Another important aspect of this study is its novelty in evaluating the usability of the G8 screening test in detecting probable sarcopenia. Although the specificity of the G8 screening test in detecting probable sarcopenia is high, the high sensitivity and specificity of this test in evaluating CGA and sarcopenia together is particularly notable. The study’s inadequacies comprise the small sample size and evaluation of only probable sarcopenia. Besides, the concomitant co-morbidities could be included in CGA with the scores calculated with the help of one of the co-morbidity indexes.

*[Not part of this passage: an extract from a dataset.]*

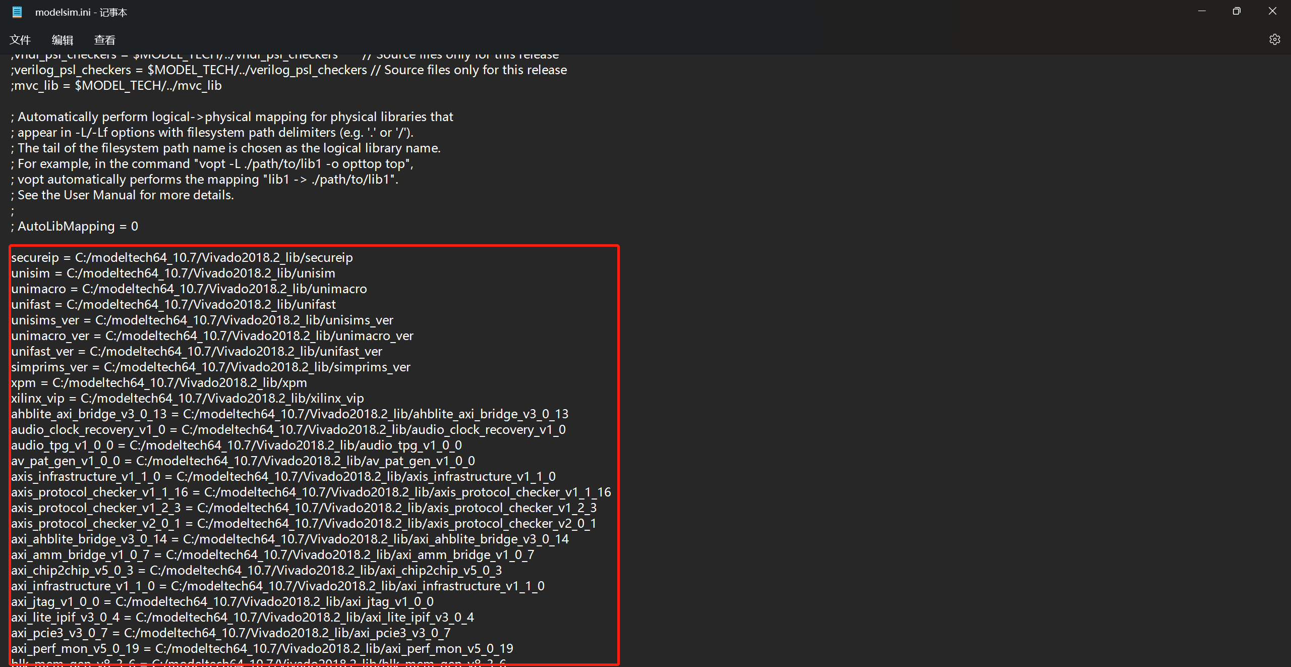Place cursor in the xilinx_vip line

(x=187, y=399)
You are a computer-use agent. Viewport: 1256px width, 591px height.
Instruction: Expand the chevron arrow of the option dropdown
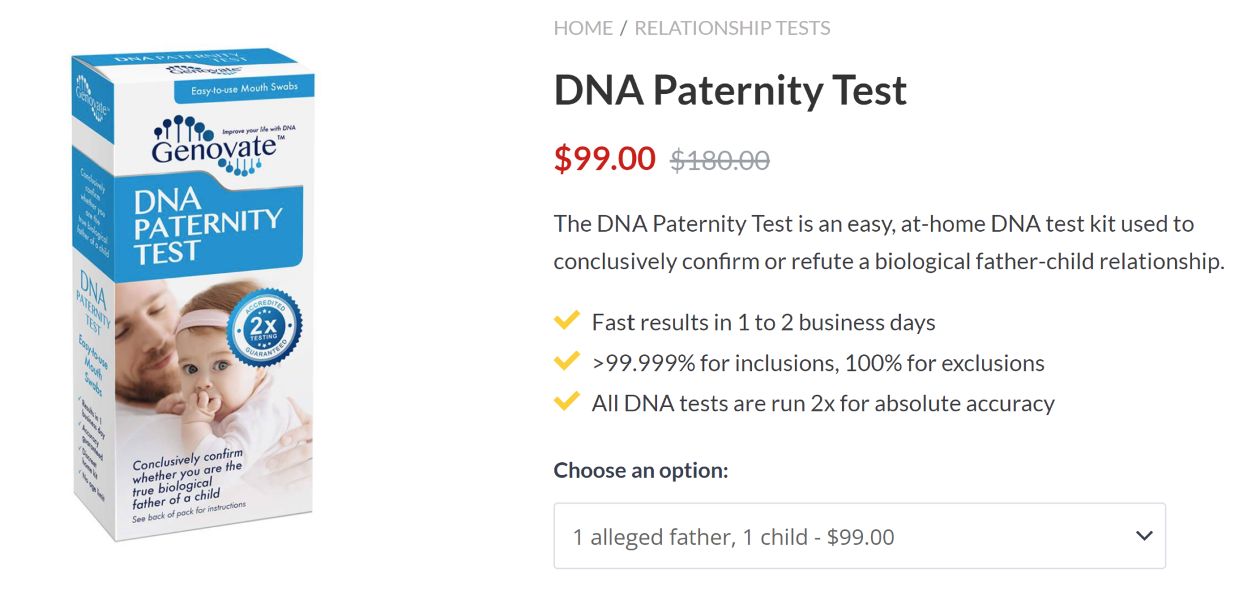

Our secondary aim was to determine the validity and reliability of the G8 test. Our results show that compared with the CGA, the Turkish version of the G8 test is a valid and reliable screening tool for solid cancer patients. The inclusion of different types of solid cancers in this study improves the generalizability of our findings. Further, the implementation of the CGA by a geriatrist instead of specialists from other fields increases the reliability of the tests used. The correlations of the G8 test with both the CGA and its individual components determined in our study indicate that this test can be safely used in cancer patients in our country.

The study’s main limitations were its limited number of patients, cross sectional, descriptive nature, and single-center design. Prospective markers such as chemotherapy toxicity, hospitalization, or mortality could not be assessed because the patients were not followed up after the initial evaluation. The inability to measure muscle mass death or psoas area determined by imaging techniques such as CT, DEXA, Bioelectrical Impedance Analysis (BIA) or MRI is one of the limitations of our study. The use of performance tests to assess the severity of sarcopenia is recommended. Since tests like the TUG and 6 m walk test were not used in our study, the severity of sarcopenia could not be assessed. Furthermore, as proposed by the European and/or Asian consensus, lower limb muscle performance and Strength, Assistance with walking, Rising from a chair, Climbing stairs, and Falls (SARC-F)/calf-circumference could be used to evaluate lower extremity muscles.

Conclusion

The G8 test may not be the best choice to evaluate probable sarcopenia alone because of low sensitivity. Instead, The G8 test is more successful in detecting CGA and probable sarcopenia together. Also, the G8 test is closely correlated with abnormal CGA. Future studies should investigate the relationship between sarcopenia and the G8 test comprehensively. The G8 test may also be compared with different vulnerability scales and sarcopenia screening tests, and prospective studies could help investigate its long-term predictive value.